Besides having more control of client relationships and making more money, Cerulli projects that the business of the independent registered investment adviser (RIA) is growing at a faster pace than wirehouses and will continue to do so.
The independents’ asset market share will increase from 23 percent in 2015 to 28 percent in 2020, according to Cerulli.
“While wirehouses still hold a substantial share of assets, RIAs are the growth story,” wrote Kenton Shirk, an associate director at Cerulli.
“No one is running this story,” said Shirl Penney, president and CEO of Manhattan-based Dynasty Financial Partners, which helps advisers become independent. The overwhelming majority of clients he works with succeed in setting up new independent advisory firms, Penney said in a panel discussion of the Schwab study.
Schwab Advisor Services, which provides asset custody, trading and support services to independent financial advisers, had 7,500 clients at the end of February. Their assets grew by about 50 percent over the past five years, to $1.55 trillion, Schwab said.
Cerulli also found that the independent RIA assets in 2015 grew at a faster rate than the overall industry average, 6.2 percent. “Meanwhile, the wirehouse asset base shrunk by 1.9 percent in 2015,” according to the Cerulli report.

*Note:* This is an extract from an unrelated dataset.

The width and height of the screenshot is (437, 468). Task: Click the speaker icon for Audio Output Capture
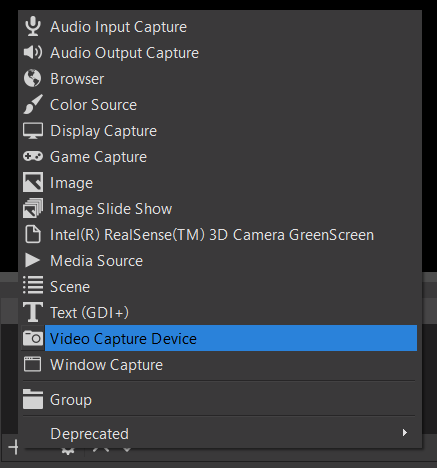[x=33, y=52]
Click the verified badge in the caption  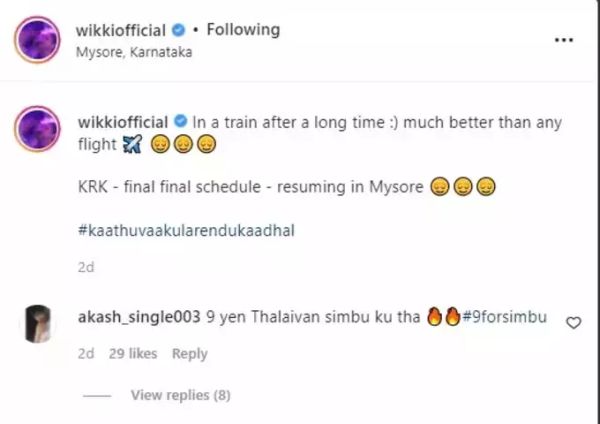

For Schwab, working with advisers who left or are considering leaving full-service firms, the message is: Why do I need to work for someone else and have it define my relationship with my clients?
“More than 90 percent of advisers would make the decision again and are happier now that they are independent,” according to the Schwab study. Among new independents surveyed, the overwhelming majority told Schwab that “I am happier now as an independent adviser.”
Independent advisers said that their client relationships were better than when they worked at a wirehouse. About half of the new RIAs said working as a fiduciary is very important.
Some wirehouse reps have privately complained that they are forced to sell financial products — especially expensive in-house products — that are not appropriate for some clients.
Most advisers told Schwab they went independent “to gain the freedom to do what is best for the client.”
As an example of that, Schwab noted that many independents are increasingly selling exchange traded funds. ETFs tend to be among the lowest-cost investment products.